Jacqui Coombe
When it comes to handling the messy divorces of Britain’s elite, few lawyers command as much respect and fear as Fiona Shackleton, carrying the equally lustrous title now as Baroness Shackleton of Belgravia.
We wrote about the so-called ‘steel magnolia’ right back in 2013, at the time she had received her new title as Baroness Shackleton (she was made a life peer in 2010).
The 67-year-old divorce supremo has earned a reputation as a “demon negotiator” and “immensely quick-thinking” legal mind, according to the Legal 500.

Now, she is once again in the news as a highly-priced, high profile divorce expert representing Earl Spencer who has reportedly enlisted the services of the Baroness as he navigates the end of his third marriage to Canadian philanthropist Karen, Countess Spencer (both pictured).
The couple’s 13-year union officially came to an end in March, with the Earl confirming the split to The Mail on Sunday, stating, “It is immensely sad. I just want to devote myself to all my children, and to my grandchildren, and I wish Karen every happiness in the future.”
Shackleton’s involvement in the high-profile divorce is unsurprising, given her track record of representing the nation’s most prominent figures in their marital splits.
She famously acted for King Charles III, then the Prince of Wales, during his divorce from Earl Spencer’s sister, Diana, Princess of Wales, in 1996.
Other high-profile clients of Shackleton’s include the Duke of York and Sir Paul McCartney, whose former wife, Heather Mills, once tipped a jug of water over the lawyer’s head in court – an incident that did little to diminish Shackleton’s unflappable demeanor.
Mills had sought sought £125 million and won £24 million in Court.
Other clients included Stephen Hawking, Liam Gallagher and Princess Haya bint Hussein of Jordan and Sacha Baron Cohen.
But the celebrity clients seem endless. The Times noted: “She was Team Madonna in her divorce from Guy Ritchie, and acted for Liam Gallagher when his marriage to Nicole Appleton imploded with the news that an American journalist was pregnant with his child.”
The Brain of the Baroness
She once told the Financial Times that she was “hopeless” at exams due to her brain being different from other people.

Her biography on her legal firm, Payne Hicks Beach, a law firm focused on private client and family work, website modestly calls her clients “significant”, noting that ‘Chambers legal directory has described her as “a master strategist” and that “she has great skill in putting clients at ease, and she is very good at seeing the big picture.”

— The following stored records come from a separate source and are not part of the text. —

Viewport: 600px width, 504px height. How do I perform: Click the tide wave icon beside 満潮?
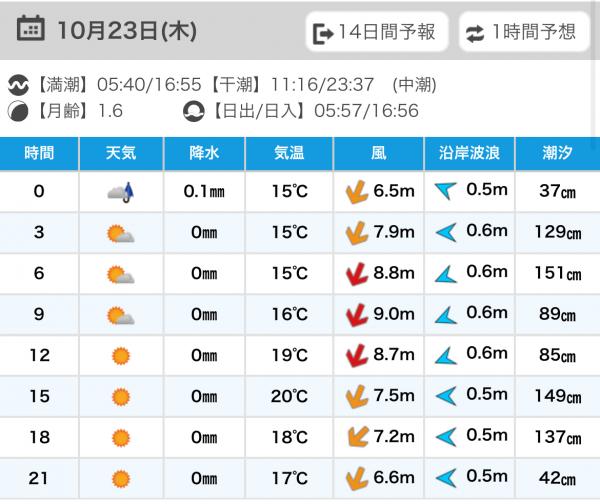tap(19, 86)
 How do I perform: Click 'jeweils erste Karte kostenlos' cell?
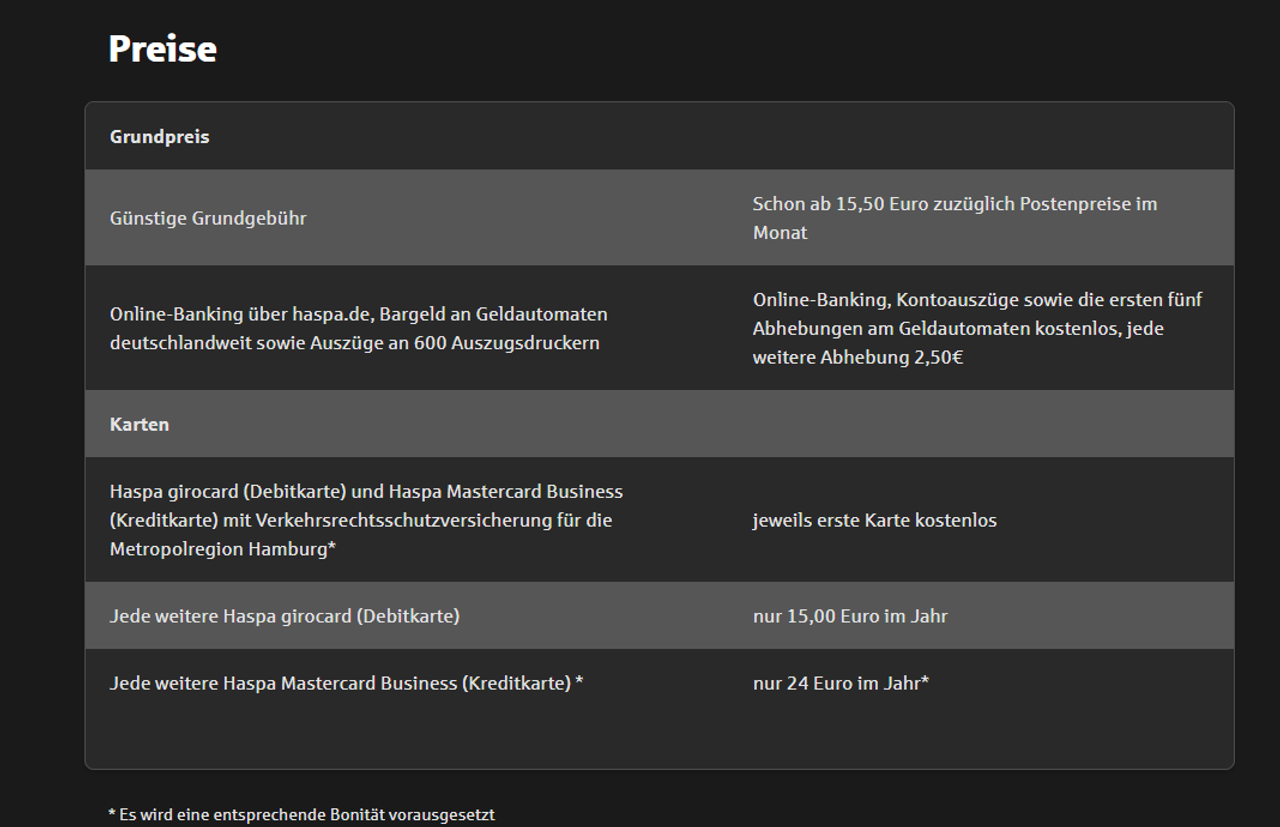[x=875, y=520]
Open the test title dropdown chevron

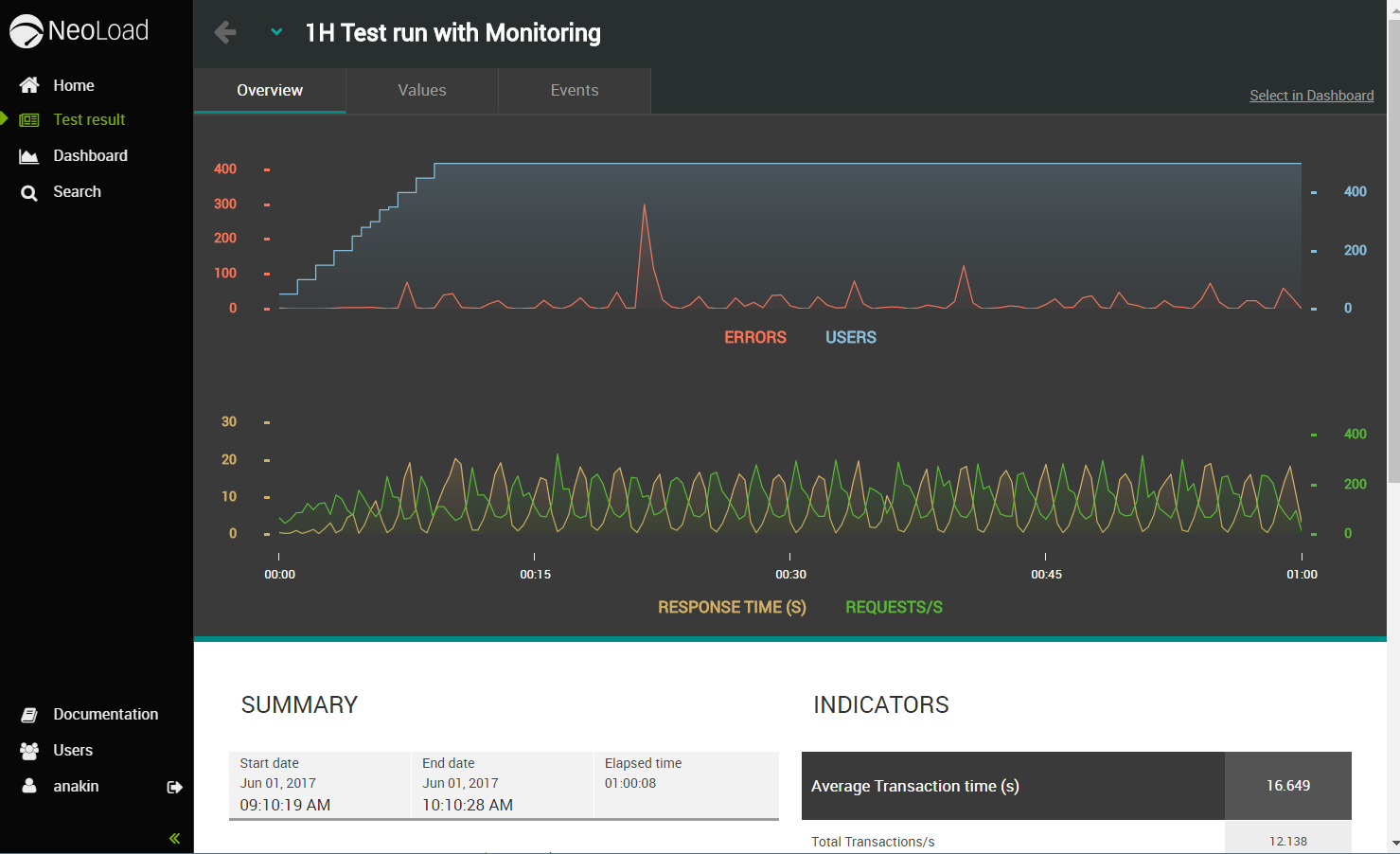click(276, 32)
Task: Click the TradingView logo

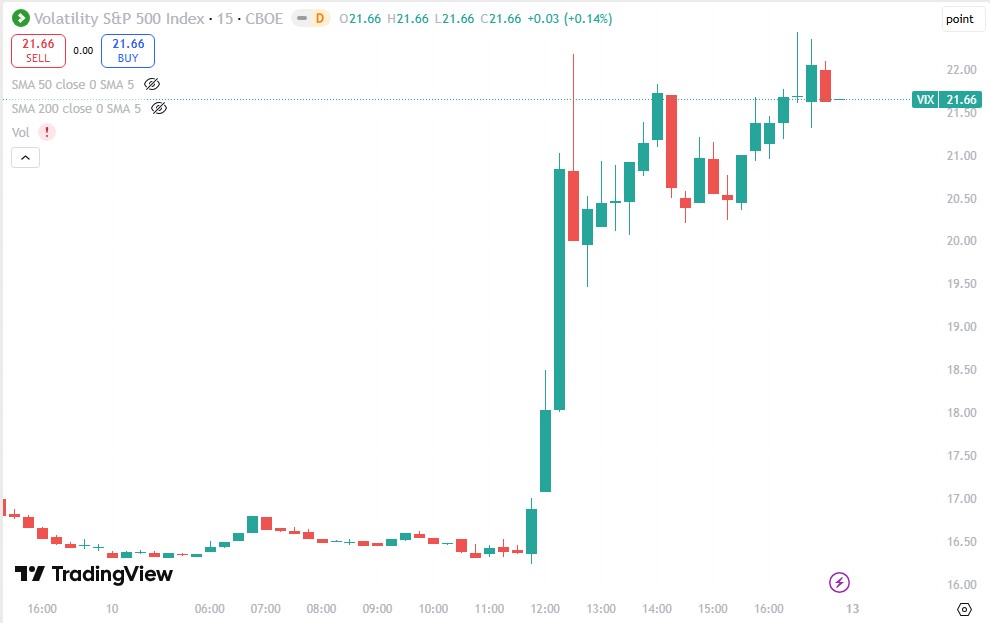Action: tap(93, 574)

Spears magazine described her as “Britain’s most feared and revered divorce lawyer”.
She had previously worked for the legendary Farrers, the firm that acted for the Queen, which she described as being a hotbed of sexism and anti-semitism. (She is Jewish).
‘Women were bullied and, being a Jew, I was bullied,’ she told the Daily Mail. ‘To be told, ‘We only got this client because we don’t employ a Jew in conveyancing, or ‘You’re not going to get equity because [you feel] it’s better to have two children’ ‘
‘I was bringing in much more work than anyone but I would leave at 5.30pm to put my daughters to bed. They terrorised me into thinking I wasn’t very good.’
As the Spencer divorce proceedings unfold there will be further focus upon the ‘Steel Magnolia’s’ work to obtain a satisfactory outcome for yet another profile client.
Charging a reported £550 per hour she is clearly not inexpensive, but the results and her legal acumen speak volumes – as do her celebrity clients happy to pay for the results she achieves.